▶ _Письменное задание A_
Какой высоты дамба, которая тянется к югу от Франкфурта по обе стороны Одера, согласно выбранному тексту?
▶ _Письменное задание B_
Выпишите, пожалуйста, из выбранного текста все слова, которыми гребец объясняет, почему в лодке жить легко.

▶ _Выбранный текст_
* * *
Великая битва
I
К югу от Франкфурта, по обе стороны Одера, тянется невысокая, метров в десять, дамба, предохраняющая поля от разливов и регулирующая течение реки. Дамба давней работы: нависшие, угловатые ветлы, растущие у ее подошвы, достигают иногда двух обхватов. Тонкие, молодые их листья — в голубой игре ветра, и смиренные тени их скользят по нашей машине, когда мы пробираемся вдоль дамбы к лодочной переправе, чтобы попасть на западный берег в район нашего плацдарма.
Течение Одера быстрое. Гребцы налегают на весла. Мелькает мимо крошечный островок, покрытый пушисто-синими лозами. Посредине островка — яма: в полдень сюда попал снаряд, но мокрая земля уже осела, и ямы почти не видно. Только изломанные, искромсанные ветки чертят путь взрыва.
«Он часто подбрасывает сюда, — говорит гребец, — да ведь лодка увертлива. В лодке жить легко: и ехать не путем, и кормить не бензином, и гнать не кнутом…».
Гребец, как и все встречные, разговорчив. Но люди здесь разговорчивы по-особому. Это не бесплодная, скверная болтливость, а стремление передать вам свои хорошие качества, глубокие думы. Мне кажется, что люди здесь хотят передать вам о человеческом подвиге такое, чего вы не знаете и о чем слабо догадываетесь.
И, пока плывем в лодке, вглядываясь в противоположный берег, в изрытую дамбу, где расположилась дивизия, где рядом с орудием землянка политотдела, а с землянкой — стойло для коня или укрытие машины, где дамба поделена на некое подобие клетей, мы рассматриваем эти каракули войны, сопровождающие нас гребцы рассказывают о форсировании Одера.
День был холодный, лохматый, в надменно-серых тучах. Земля была мерзлая, холодная, грязная, и, однако, пришлось покинуть ее, чтоб под пулями и снарядами немцев перебираться на тот берег. Горька война, но горечь ее преодолевается и побеждается упорством и знанием. Так был побежден Одер.
* * *
▶ _Извлечённые данные_
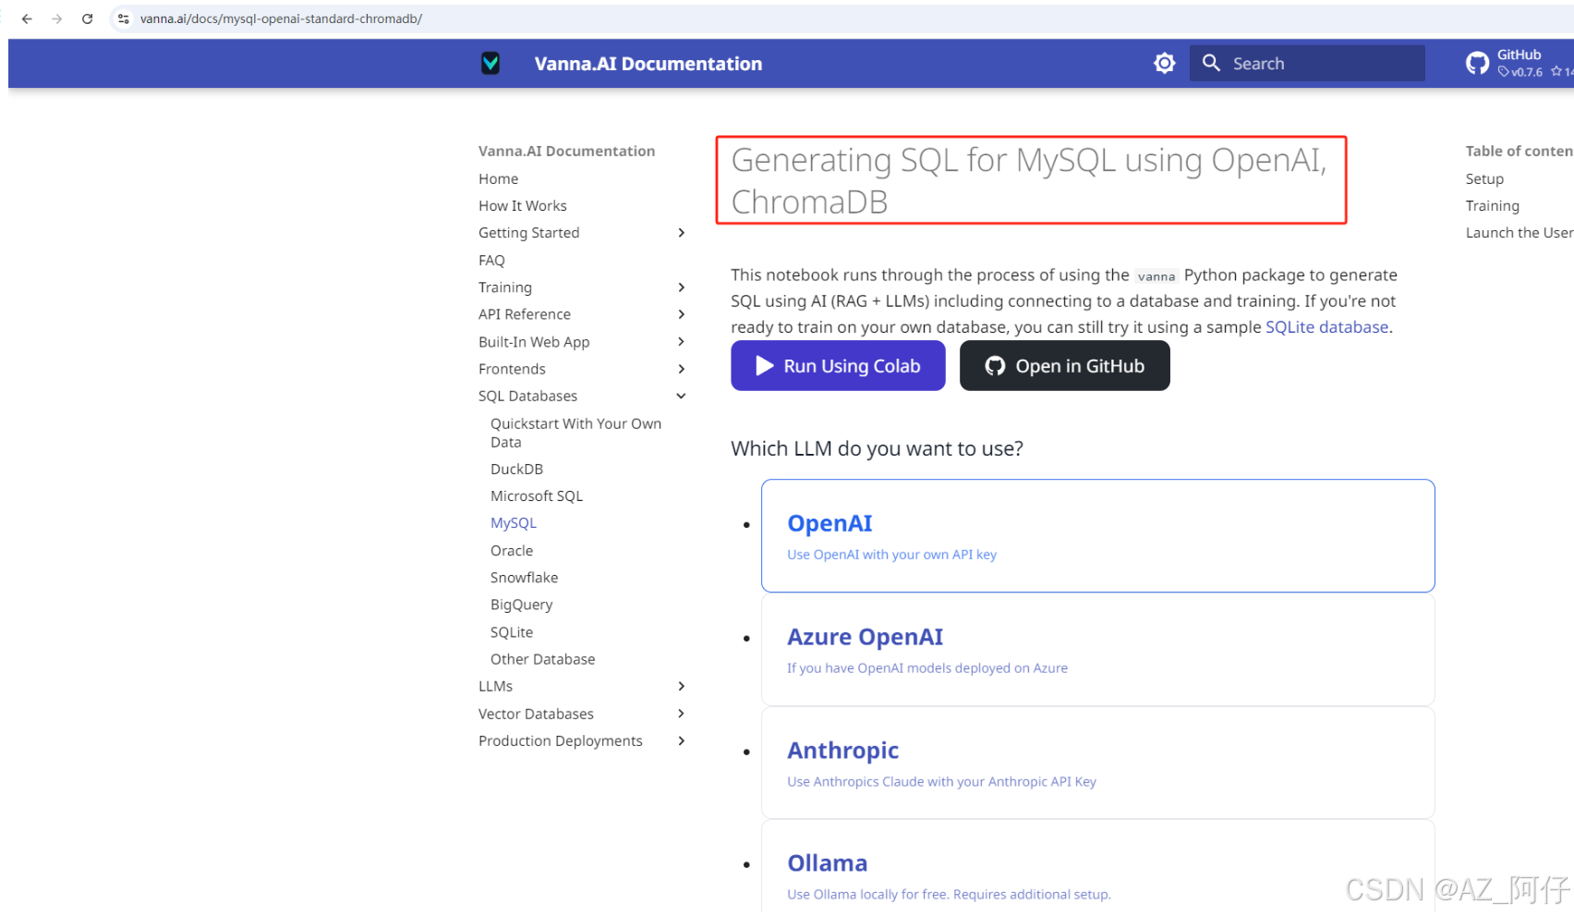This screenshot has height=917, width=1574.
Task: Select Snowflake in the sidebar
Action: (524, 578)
* * *
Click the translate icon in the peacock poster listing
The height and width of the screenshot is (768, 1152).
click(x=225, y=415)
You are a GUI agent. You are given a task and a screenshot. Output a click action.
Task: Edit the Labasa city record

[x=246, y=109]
* * *
▶ _Правильный ответ A_
Около десяти метров.

▶ _Правильный ответ B_
- ехать не путем
- кормить не бензином
- гнать не кнутом